У меня огромный крючковатый нос, я постоянно покрыт щетиной – что бреюсь, что не бреюсь, – у меня жесткие волосы, а брови – как усы. Я – мечта антисемита. Ку-клукс-клан заплатил бы целое состояние, чтобы развесить мои портреты по всем американским школам – маленьких девочек пугать.
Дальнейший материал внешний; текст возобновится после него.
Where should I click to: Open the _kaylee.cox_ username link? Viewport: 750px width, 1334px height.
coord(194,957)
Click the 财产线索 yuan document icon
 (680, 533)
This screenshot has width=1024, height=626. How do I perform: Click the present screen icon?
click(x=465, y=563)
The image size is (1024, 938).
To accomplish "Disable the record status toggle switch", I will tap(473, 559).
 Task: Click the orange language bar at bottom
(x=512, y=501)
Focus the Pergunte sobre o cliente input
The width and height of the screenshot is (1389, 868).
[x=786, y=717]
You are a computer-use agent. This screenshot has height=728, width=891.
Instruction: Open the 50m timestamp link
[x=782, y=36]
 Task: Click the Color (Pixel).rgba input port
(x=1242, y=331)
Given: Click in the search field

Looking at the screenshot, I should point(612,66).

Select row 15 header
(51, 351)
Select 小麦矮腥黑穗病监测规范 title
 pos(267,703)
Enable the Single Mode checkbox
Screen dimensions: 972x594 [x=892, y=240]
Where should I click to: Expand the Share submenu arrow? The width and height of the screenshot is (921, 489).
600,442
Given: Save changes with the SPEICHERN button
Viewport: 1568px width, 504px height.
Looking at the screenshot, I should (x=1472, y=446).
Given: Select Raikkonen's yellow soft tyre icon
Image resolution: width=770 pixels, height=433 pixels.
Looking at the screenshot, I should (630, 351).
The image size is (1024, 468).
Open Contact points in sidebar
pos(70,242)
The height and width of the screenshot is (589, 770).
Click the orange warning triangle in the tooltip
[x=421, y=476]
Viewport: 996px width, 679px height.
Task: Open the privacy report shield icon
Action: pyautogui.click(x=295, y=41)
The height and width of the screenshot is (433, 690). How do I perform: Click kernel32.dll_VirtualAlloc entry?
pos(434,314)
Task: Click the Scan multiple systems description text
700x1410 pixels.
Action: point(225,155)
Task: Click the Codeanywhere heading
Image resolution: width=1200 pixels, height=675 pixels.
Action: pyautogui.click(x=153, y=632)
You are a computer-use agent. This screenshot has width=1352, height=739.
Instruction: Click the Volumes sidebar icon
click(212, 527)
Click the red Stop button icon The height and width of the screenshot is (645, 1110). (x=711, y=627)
Только поймите меня правильно. Когда я познакомился с Барри, я уже не был таким юным размазней, которому переживания из-за собственной внешности мешают заметить, что гнойный прыщ на носу – еще не весь мир. С точностью до наоборот. Я прошел эту стадию и как раз начал двигаться к тому, чтобы примириться со своей наружностью. Я чувствовал себя необычным. И мне нравилось, что тупицы испытывают ко мне отвращение, потому что с тупицами я в любом случае не стал бы и разговаривать.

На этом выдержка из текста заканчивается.